We kiss a little and I play with her with my fingers. “Don’t you want to put your penis inside?” she says. Well, of course I do. But I didn’t want to just go straight for it like a brute. But now that she mentions it…. So we are having sex. It is slow and yummy. Feels really good. The sensations are hovering just a little below orgasm for a long time, but for some reason can’t seem to get over the threshold. I try variations on the position but nothing seems to get it there. Now, I begin to worry about what if I can’t cum and decide to stop while I am ahead and still enjoying it. It seems a little awkward.
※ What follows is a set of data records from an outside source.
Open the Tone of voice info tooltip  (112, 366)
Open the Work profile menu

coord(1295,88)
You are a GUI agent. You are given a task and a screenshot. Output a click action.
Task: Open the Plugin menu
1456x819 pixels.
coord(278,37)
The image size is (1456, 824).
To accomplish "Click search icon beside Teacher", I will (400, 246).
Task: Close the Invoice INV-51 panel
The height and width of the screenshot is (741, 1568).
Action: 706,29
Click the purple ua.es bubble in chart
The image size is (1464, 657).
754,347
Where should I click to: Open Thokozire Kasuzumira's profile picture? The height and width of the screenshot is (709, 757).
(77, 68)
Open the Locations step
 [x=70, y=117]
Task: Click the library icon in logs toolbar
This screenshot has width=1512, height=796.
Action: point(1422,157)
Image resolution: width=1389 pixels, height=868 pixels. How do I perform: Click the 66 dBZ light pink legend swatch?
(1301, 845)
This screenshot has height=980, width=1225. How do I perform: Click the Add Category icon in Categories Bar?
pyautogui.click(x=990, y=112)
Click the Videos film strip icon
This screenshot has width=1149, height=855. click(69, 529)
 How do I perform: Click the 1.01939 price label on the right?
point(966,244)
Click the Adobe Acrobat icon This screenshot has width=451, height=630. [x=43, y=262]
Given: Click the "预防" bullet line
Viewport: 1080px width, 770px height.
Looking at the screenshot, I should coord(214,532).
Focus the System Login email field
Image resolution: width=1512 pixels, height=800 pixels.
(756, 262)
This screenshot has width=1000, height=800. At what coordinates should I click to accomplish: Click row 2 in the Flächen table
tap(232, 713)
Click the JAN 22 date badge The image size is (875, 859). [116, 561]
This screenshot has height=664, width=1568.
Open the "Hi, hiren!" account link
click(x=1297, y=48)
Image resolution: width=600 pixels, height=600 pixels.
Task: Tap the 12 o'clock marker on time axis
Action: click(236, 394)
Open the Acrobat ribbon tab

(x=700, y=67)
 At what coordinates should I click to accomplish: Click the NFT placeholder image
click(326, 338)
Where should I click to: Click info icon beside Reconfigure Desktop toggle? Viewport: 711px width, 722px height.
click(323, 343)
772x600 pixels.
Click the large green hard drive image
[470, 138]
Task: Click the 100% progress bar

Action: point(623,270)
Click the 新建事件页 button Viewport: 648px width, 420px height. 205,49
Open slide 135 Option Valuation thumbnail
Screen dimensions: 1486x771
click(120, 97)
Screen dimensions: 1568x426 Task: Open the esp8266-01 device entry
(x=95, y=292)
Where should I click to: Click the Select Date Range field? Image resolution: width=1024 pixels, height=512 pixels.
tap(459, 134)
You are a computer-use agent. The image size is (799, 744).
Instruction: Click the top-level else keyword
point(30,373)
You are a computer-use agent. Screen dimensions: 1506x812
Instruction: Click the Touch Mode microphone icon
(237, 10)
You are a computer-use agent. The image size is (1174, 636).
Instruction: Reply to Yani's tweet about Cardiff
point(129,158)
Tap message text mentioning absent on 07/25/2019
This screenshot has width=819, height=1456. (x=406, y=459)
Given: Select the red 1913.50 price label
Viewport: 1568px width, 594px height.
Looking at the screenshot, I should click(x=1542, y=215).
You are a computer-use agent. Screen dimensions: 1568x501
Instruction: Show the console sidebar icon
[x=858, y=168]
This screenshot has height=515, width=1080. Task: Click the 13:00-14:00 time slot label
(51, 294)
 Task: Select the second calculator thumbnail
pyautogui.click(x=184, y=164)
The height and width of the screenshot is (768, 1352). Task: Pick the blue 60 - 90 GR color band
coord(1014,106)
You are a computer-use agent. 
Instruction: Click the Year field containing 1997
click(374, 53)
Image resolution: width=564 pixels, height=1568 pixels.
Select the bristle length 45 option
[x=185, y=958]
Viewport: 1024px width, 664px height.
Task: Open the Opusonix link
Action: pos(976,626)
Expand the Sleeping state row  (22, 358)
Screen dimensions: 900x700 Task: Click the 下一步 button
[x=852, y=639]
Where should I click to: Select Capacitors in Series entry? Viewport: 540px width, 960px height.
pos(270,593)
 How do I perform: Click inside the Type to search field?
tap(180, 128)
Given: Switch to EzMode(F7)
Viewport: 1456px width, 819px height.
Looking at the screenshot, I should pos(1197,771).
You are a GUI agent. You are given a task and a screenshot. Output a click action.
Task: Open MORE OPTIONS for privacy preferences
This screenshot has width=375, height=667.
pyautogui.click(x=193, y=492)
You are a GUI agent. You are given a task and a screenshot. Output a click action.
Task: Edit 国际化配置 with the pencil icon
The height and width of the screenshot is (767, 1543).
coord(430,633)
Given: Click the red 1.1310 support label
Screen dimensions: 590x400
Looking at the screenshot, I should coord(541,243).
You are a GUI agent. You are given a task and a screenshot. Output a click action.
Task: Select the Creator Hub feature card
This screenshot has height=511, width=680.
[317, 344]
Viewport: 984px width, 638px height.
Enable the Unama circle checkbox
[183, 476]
Why do I always have to have an orgasm for sex to be sex? Hundreds of thousands of women don’t have orgasms during sex and it is ok. Maybe it is just in my head, but it seems that society pins the male orgasm as the defining hallmark of the sex act. It was really good feeling sex and I thoroughly enjoyed it. Yes, I love cumming and would love to do it all the time, but sometimes it is OK just to have sex.

Day 16

Oh wow! Tonight was go down on my pussy night! Yes, I said it! I had to give credit, as credit was due to the ol’ husband.

It doesn’t help that I had a couple of drinks tonight, as we were at a social engagement that involved alcoholic beverages. I was overly tired and not in the mood to do anything but turn over and fall asleep. We started kissing and next thing you know, DH is down there in pussyland. It feels really good and I am loving it, but I know instantly it probably is not going to happen. I wasn’t in the mood to tell him that and I also wasn’t in the mood to stop it. I thought, well, hell, if he wants to do this, let him have at it. I was really enjoying it and was in the moment and not thinking much besides that the tongue action was feeling good.

If I’ve had more than one drink, than I have a harder time having an orgasm. It really just depends. I like having sex without having alcohol in my body. I used to like having sex with alcohol in my body, but that is not the case anymore. I feel more physically and emotionally connected with my husband without alcohol in my body. But sometimes sex is fun without inhibitions and liquor can really heal a sex deprived and cold relationship. Not always, and not every day, but every once in a while. Moderation in all things, right? Since I am so perfect, I thought I would throw that one in.

We start to have sex with penis inside vagina, and it feels great. I am thinking for sure we will end with an orgasm on his end. But no. Dangit! Why can’t he cum? Buggarooni. I know he is loving it, and he has just been giving me oral sex for the past who knows when, he has to be horny! This night has to end with “I’m cumming!”

Why do I get irritated when he doesn’t cum? It’s more of a rarity when he can’t. But not lately since we are having sex everyday. I reach orgasm less than he does, on a regular basis. I’m sure I could have an orgasm every time I use the super duper powerful vibrator, but I don’t care to. I like trying different things. I really like having an orgasm orally or with DH using his fingers, or me using my fingers while husband is participating. These methods don’t always have the outcome of an orgasm, but the orgasm is more organic and real. I just like it better.

So neither of us reach an O, but it was fun trying and I am sure we will try again. It can’t hurt to try.